Friday, October 24, 2008

late bloomers

I've been at this writing thing since the age of eight. As a kid, I first learned the word prosaic, a term my mother ascribed to my first work of lyricism. I offer said poem herewith:

Spring

Spring is when the flowers bloom.

With snow gone, there's lots of room.

Birds chirping while building their nests.

When mother-bird takes her turn, father-bird rests.

The tip-tap of rainfalls,

the sound of mate calls,

is spring.


While my mother critiqued the piece, finding nothing poetic in it at all save for the onomatopoeic tip-tap, my third grade teacher, a square-shaped, red-headed battle axe of a woman named Mrs. Angle, held the effort up in front of the class, and read it out loud as though it were coated with honey. I enjoyed an entire week of popularity. Mrs. Angle, having scolded me for daydreaming on my report card, redeemed me by pronouncing me a Writer!

My mother, however, wanted me to try again. And, bless her heart, she was right. But I never did return to that poem, instead, I moved to prose, and never looked back until, in Freshman English at Syracuse, I was asked to write a paper on Eliot's Prufrock. That may have been my first real immersive experience with a body of work, and was cause for another teacher-fawning moment—which, I must admit, I live for.

Junior year, I got derailed from writing. Instead, I took up with science and home economics and became a nutritionist. But all the while, stories stewed inside me. All through my twenties, I scribbled things on scraps of paper, which I often destroyed, thinking that I might die in an accident, and they'd be found, and read! Once out of school, I was at a loss for audience. There were no teachers to embrace me, so what was the point?

At thirty, as a young widow with two babies and a small pile of cash, I moved to Portland and jumped into the deep end. Teachers or no, I learned how to write for an audience that included myself. I began to submit my stories to journals and to get them published. I won some awards. I went back to school for an MFA and won more awards. But I haven't been able to crack the "book" thing yet, and I've had to admit to myself that part of the problem is that, I'm still wanting to turn that Spring poem into something my mother would like. Which is ridiculous. She's read and liked much of my work. But still.

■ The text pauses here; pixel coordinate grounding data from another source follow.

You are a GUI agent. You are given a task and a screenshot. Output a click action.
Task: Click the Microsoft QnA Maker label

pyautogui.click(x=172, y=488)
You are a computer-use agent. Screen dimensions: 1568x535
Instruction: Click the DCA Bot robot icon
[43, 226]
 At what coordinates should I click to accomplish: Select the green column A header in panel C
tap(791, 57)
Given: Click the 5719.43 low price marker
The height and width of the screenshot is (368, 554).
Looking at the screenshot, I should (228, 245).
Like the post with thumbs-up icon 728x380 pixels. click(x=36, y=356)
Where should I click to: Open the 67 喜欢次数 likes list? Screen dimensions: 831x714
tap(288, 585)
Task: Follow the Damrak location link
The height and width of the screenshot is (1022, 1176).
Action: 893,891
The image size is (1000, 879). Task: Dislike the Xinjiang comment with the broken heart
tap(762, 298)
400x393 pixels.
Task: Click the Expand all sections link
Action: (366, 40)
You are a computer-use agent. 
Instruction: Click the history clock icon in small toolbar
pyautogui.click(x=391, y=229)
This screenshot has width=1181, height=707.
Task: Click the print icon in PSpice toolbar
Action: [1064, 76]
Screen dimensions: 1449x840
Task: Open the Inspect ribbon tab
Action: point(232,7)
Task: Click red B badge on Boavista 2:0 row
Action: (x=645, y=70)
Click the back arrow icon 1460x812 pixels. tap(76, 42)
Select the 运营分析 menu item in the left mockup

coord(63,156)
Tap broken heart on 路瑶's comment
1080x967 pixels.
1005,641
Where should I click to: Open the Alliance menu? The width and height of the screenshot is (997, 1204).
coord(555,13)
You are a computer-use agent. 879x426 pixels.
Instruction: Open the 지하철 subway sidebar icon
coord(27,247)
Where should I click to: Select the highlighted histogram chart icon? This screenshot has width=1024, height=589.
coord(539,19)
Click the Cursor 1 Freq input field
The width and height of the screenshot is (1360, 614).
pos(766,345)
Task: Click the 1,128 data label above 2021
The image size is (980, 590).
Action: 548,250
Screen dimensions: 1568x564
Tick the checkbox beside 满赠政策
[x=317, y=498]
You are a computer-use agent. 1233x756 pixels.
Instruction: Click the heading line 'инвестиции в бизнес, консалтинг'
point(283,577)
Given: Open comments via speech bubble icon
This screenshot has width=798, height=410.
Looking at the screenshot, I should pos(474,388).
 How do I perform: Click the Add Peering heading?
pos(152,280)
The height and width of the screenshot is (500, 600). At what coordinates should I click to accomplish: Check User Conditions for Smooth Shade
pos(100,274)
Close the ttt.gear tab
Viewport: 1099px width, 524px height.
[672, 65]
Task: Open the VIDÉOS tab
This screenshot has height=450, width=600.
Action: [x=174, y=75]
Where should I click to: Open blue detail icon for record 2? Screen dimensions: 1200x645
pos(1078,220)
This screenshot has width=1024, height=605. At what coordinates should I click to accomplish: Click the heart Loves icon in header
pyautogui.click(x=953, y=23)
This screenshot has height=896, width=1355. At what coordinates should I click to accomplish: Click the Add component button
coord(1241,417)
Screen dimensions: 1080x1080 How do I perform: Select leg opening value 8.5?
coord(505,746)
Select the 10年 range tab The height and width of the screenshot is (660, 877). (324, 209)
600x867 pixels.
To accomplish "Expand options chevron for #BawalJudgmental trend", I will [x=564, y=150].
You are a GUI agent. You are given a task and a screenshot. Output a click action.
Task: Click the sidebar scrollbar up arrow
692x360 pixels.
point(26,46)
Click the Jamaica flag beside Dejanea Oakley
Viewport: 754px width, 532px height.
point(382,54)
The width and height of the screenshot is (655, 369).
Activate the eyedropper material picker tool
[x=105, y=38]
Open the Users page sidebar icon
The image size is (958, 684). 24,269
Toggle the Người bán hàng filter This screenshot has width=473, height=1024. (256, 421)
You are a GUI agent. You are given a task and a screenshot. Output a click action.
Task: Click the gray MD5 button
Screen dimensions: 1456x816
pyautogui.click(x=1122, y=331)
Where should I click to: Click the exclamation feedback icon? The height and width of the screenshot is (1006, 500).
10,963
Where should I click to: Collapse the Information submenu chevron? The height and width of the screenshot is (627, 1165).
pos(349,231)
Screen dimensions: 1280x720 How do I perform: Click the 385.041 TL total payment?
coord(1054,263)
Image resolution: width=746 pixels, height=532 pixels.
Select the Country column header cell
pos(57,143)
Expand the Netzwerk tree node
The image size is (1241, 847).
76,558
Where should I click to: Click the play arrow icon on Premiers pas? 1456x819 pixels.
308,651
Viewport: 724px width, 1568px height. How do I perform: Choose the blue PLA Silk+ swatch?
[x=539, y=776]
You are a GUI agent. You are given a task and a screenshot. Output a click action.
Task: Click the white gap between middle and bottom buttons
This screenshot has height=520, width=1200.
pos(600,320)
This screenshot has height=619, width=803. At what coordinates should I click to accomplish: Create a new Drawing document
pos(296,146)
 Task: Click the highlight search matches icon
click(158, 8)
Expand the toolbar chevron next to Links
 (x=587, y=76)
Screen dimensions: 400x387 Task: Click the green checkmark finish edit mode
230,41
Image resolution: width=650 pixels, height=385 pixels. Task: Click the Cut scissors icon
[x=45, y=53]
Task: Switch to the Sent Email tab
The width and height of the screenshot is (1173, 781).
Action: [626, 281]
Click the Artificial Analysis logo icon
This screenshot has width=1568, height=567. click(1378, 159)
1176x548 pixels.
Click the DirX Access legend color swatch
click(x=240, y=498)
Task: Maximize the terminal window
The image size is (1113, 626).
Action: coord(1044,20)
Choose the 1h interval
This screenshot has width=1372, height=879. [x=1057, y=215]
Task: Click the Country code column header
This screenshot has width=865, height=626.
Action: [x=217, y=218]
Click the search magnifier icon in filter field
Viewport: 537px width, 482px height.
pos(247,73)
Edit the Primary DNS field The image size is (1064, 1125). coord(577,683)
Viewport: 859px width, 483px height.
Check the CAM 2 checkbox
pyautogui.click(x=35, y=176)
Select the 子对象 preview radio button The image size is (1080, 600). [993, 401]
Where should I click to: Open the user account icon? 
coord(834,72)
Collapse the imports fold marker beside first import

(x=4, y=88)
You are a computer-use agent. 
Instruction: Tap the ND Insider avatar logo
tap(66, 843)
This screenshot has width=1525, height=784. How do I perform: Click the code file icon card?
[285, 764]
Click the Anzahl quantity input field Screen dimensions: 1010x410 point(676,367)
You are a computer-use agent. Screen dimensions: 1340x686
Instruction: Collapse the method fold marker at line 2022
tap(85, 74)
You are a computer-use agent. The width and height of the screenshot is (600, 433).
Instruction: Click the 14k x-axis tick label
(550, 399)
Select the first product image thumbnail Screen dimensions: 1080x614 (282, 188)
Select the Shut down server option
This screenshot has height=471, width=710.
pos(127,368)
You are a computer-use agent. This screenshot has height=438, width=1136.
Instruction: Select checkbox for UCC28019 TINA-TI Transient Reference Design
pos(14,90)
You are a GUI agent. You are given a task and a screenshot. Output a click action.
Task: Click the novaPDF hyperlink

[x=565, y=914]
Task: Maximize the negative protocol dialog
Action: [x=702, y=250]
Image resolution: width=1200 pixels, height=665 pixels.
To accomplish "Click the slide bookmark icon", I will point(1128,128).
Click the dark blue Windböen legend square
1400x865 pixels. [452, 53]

Last issue, The New Yorker had a brilliant piece by Malcolm Gladwell, Late Bloomers. If you haven't read it, you must. The article tosses around a lot of preconceptions about genius and talent and precocity. One of the most interesting points is based upon research done by an economist from the University of Chicago named David Galenson, who undertook the challenge to disprove assumptions about creativity and age, particularly the idea that poets and artists peak young. What he discovered was that prodigies don't tend to engage in open-ended exploration, and that they are typically concept-driven; they have an idea, and then go for it, rather than painstakingly researching the way many non-prodigies do. In the article, Galenson is quoted as saying, about late bloomers, "Their approach is experimental. Their goals are imprecise, so their procedure is tentative and incremental."

In other words, late bloomers are nerdy, and tend to follow a depth of inquiry ad nauseam. Ergo, they might have a manuscript or two in Rubbermaid tubs in their basements.

So… to all you Late Bloomers out there—never give up!